Speech Corpora Validation

Technical Validation of Language Resources (LRs) is a core competence of BAS Services Schiel (BASSS).
What is validation?

In the context of LRs the validation process comprises all quality checks with regard to either the specification or the documentation of the LR.

For example, the validation of a speech corpus will include roughly the following quality checks:

  • Documentation complete and error free
  • Speech signal quality checks, formal checks, completeness
  • Annotations: sample checks, formal checks, correctness, completeness
  • Meta Data: formal checks, correctness, completeness
The results of the validation are summarized in a validation report that enables the customer to evaluate the current value of the LR.

Why validate a LR?

There are several reasons to mandate BASSS with an LR validation:
The first and obvious is independent quality assurance.
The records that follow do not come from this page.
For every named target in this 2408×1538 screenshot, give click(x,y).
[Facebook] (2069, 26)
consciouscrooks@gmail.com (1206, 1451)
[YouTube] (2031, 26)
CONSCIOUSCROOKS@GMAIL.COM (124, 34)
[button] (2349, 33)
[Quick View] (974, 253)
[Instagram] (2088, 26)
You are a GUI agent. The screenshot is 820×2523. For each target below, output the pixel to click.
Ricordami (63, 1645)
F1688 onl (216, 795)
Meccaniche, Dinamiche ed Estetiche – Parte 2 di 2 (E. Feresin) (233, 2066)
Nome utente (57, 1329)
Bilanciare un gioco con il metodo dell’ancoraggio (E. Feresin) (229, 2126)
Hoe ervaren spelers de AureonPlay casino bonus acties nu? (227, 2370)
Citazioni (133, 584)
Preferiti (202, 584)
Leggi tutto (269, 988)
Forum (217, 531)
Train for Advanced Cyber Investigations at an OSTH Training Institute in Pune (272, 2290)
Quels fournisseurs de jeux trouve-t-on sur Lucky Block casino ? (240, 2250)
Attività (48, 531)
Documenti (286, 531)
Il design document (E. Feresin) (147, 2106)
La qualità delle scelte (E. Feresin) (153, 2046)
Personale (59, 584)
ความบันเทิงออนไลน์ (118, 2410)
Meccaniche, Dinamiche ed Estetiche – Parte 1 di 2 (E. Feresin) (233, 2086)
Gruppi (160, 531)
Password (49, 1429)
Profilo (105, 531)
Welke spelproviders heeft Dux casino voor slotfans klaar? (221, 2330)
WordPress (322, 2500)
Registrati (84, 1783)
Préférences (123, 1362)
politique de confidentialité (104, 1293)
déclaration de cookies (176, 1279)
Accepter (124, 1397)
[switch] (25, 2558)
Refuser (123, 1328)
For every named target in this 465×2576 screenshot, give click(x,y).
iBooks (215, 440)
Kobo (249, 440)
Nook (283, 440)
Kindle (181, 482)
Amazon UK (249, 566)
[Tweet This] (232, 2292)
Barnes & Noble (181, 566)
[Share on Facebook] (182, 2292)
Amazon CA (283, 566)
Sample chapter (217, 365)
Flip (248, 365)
This can be best guaranteed by pre-validation checks during the production process and a final validation after completion.
The second reason is to obtain an independent evaluation regarding the quality of an existing LR.

Validation Guidelines

Although individual LR validations depend on the nature of the LR and of course also on the intentions of the customer, BASSS has compiled a vademecum for the 'best practise' of LR validation, which can be taken as a basis for any speech corpus validation. BASSS also offers 1-day or 3-day tutorials on this topic.

Validation Techniques
BASSS has developed a web based validation tool for the manual validation of large speech samples that enables us to minimize logistic efforts and errors during a LR validation. Please refer to our scientific publications for a closer look at WebTranscribe.